P2P Network Optimizations:
- NAT Traversal: P2P supports NAT detection and traversal, minimizing network connectivity issues.
- Node Auto-throttling: P2P measures the bandwidth of nodes and sets appropriate thresholds to avoid impacting regular services.
- Global Throttling: The server can issue global throttling commands to prevent network congestion from affecting other services.
- Download Acceleration: For new files, P2P distributes requests across different nodes by randomizing fragment download sequences, preventing bottlenecks and improving download speed.
3.4.2 Multi-module Extension Challenge
To enhance the scalability of Ray applications, AstraRay implements the Ray Federation cluster architecture. Each Ray application can have multiple Ray clusters, each with full functionality. Users can adjust the size of individual Ray clusters as needed, improving application processing power and resource utilization for vertical scaling. Additionally, the numberof Ray clusters can be scaled horizontally to handle larger computing workloads.
For disaster recovery, AstraRay enhances Ray's built-in capabilities with the following strategies:
- Head node disaster recovery: If the head node goes offline, the system will horizontally scale up a new Ray cluster.
- Worker node disaster recovery: If any worker node goes offline, the system will spin up a new worker within the same Ray cluster.

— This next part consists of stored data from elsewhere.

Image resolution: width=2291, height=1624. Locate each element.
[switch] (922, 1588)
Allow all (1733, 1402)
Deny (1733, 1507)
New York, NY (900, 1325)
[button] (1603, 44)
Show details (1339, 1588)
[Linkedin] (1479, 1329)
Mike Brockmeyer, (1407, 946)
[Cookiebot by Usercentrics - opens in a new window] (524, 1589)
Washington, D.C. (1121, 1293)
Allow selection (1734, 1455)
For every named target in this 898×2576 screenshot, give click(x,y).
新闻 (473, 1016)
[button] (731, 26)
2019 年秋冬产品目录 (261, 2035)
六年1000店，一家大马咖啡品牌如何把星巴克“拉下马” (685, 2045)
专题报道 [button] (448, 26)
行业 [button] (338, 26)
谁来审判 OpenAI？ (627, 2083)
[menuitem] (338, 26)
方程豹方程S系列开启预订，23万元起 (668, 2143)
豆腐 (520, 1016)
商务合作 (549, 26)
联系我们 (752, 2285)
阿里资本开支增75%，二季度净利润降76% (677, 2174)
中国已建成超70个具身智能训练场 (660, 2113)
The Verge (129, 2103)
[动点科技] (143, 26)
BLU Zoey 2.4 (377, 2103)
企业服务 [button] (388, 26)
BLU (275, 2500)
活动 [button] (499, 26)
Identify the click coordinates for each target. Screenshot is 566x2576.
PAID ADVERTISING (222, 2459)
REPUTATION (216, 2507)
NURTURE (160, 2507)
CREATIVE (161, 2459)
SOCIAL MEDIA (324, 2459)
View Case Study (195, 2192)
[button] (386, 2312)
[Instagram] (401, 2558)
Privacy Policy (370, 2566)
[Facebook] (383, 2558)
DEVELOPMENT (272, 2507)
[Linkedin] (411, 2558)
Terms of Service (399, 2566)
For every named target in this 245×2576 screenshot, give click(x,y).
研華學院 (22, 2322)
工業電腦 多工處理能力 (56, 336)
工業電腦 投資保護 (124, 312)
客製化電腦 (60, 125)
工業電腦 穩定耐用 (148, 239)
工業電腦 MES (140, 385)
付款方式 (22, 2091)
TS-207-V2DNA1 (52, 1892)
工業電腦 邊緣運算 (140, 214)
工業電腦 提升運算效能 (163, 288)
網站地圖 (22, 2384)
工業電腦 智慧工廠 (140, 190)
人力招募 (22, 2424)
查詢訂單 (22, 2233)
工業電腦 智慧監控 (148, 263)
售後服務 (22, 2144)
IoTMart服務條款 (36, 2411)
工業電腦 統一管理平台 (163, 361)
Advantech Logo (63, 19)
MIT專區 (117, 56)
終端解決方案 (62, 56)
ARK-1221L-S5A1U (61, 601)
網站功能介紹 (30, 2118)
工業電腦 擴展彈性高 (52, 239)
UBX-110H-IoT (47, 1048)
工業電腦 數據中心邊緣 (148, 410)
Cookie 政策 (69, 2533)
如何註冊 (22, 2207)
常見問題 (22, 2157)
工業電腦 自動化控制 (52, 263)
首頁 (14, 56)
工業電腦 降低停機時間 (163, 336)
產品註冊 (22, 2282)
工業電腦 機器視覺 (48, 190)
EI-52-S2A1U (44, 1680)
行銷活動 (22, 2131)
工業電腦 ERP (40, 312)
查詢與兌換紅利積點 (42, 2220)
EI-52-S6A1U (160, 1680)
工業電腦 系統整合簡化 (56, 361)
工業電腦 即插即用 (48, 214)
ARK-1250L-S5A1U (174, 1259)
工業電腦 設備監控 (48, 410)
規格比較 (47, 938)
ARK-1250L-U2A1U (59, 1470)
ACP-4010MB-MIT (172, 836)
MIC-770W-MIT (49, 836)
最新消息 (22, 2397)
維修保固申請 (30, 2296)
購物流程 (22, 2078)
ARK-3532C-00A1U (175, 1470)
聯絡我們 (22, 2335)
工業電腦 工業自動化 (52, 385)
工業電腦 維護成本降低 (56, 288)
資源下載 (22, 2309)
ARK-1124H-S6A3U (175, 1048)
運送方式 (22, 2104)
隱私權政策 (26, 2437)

With these disaster recovery strategies, AstraRay minimizes the service failure impact caused by unstable or low-priority resources.
3.4.3 Multi-hardware Extension
The challenges related to multi-hardware extension primarily include:
- Diverse Inference Business Types: Different applications use a variety of inference engines and models (such as PyTorch, ONNX, TensorRT, etc.).
- Complex and Repetitive Hardware Adaptation: Adapting to different GPU types (e.g., NVIDIA, AMD, Huawei) is labor-intensive and repetitive.
- High Costs for Engine Support and Model Switching: Switching between different inference engines can be complex and increase development and deployment costs.
AstraRay addresses these challenges by building on the TFCC (TensorFlow Compute Cluster) framework, which standardizes the service framework and unifies the access mode for inference engines. The TFCC framework abstracts the underlying hardware complexity, making it transparent to the application layer. As a result, developers need only declare their models without writing complex inference code. The framework also internalizes the hardware adaptation work, allowing a single codebase to run inference on multiple hardware platforms, supporting a wide range of AI application scenarios.
4. Conclusion
The advent of the AI era has posed numerous challenges to the backend infrastructure. By introducing Ray, I built a platform that adapts to the foundational environment and provides an efficient, streamlined development process for AI applications. On top of Ray, I simplified cluster management and, by utilizing low-cost, idle resources, significantly reduced machine costs.
AstraRay, despite being a relatively new project, has already laid a solid foundation for AI applications in production environments. The platform continues to undergo optimization and improvements, ensuring it is well-prepared for future AI computing use cases across various business scenarios.